05252022Headline:

L’Afrique de l’Est face à sa pire sécheresse depuis 40 ans

La région de l’Est et de la Corne de l’Afrique pourrait vivre l’un des pires épisodes de sécheresse de son histoire. Depuis 1981, les températures n’avaient jamais été aussi élevées et les précipitations aussi faibles. Les conséquences pour la population sont déjà graves et pourraient s’intensifier.
Au Kenya, en Ethiopie et en Somalie, des millions de personnes souffrent déjà des conséquences du réchauffement climatique. La saison des pluies approche, mais les prévisions ne sont pas bonnes. Pas plus que les quatre dernières années.

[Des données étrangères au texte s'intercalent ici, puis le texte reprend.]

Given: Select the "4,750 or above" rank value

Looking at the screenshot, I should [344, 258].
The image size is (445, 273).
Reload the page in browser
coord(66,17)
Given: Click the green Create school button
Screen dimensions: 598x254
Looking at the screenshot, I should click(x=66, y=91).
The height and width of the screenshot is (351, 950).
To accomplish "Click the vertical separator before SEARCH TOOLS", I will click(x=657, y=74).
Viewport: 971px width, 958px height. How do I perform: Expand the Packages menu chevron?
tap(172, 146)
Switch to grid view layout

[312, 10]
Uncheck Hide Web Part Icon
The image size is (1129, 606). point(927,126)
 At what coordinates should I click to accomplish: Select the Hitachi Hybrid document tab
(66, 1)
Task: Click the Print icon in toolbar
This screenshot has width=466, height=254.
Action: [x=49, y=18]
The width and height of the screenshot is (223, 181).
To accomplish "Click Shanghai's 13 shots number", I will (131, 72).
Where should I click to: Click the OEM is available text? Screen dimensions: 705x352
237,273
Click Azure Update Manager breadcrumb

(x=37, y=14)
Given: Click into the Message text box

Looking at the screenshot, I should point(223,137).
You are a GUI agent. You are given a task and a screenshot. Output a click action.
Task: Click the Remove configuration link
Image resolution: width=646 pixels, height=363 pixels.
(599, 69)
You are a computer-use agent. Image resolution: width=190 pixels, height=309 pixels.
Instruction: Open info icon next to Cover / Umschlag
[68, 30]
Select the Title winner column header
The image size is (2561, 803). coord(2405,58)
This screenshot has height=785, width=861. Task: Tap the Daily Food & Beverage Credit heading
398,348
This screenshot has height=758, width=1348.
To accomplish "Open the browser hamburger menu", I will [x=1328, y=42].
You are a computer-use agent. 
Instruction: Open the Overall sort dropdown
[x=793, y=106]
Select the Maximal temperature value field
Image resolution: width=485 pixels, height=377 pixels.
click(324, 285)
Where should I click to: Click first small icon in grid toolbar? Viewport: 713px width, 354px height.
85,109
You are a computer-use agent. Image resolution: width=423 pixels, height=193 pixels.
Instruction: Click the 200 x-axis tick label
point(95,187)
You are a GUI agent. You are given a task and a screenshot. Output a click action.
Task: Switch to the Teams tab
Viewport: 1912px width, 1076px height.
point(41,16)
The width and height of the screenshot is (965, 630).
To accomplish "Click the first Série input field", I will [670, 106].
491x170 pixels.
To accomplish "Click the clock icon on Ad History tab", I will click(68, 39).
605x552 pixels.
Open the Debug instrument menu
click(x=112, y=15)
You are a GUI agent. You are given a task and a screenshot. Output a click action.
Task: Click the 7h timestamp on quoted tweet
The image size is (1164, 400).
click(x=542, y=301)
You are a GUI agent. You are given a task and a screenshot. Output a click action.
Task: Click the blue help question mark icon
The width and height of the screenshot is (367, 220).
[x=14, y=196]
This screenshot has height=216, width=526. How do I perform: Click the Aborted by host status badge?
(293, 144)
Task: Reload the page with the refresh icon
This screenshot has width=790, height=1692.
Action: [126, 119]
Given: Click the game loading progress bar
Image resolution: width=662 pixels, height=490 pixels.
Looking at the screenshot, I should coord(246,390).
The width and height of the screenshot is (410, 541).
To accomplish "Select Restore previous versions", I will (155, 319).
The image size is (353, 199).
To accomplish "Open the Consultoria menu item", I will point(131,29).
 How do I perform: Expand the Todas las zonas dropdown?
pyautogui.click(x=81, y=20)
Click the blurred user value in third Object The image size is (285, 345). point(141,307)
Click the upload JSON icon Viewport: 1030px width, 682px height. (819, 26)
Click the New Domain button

Quatre ans de sécheresses qui ont mis l’Est du continent à sec, appauvri ou détruit les cultures, anéanti des troupeaux de bétails, réduit les réserves d’eau.

“Entre 15 et 16 millions de personnes ont déjà besoin d’une aide alimentaire immédiate”, estime l’Éthiopien Workneh Gebeyehu, secrétaire exécutif de l’Autorité intergouvernementale du développement.

Et le nombre de victimes de la sécheresse devraient encore augmenter : “selon les dernières estimations des experts, environ 29 millions de personnes sont confrontées à des niveaux élevés d’insécurité alimentaire.”

En Ethiopie, l’hôpital Gode a vu la situation se dégrader en six mois. Le nombre de patients a été multiplié par trois, la grande majorité souffrant de sous-nutrition. Et parmi les premières victimes, les enfants.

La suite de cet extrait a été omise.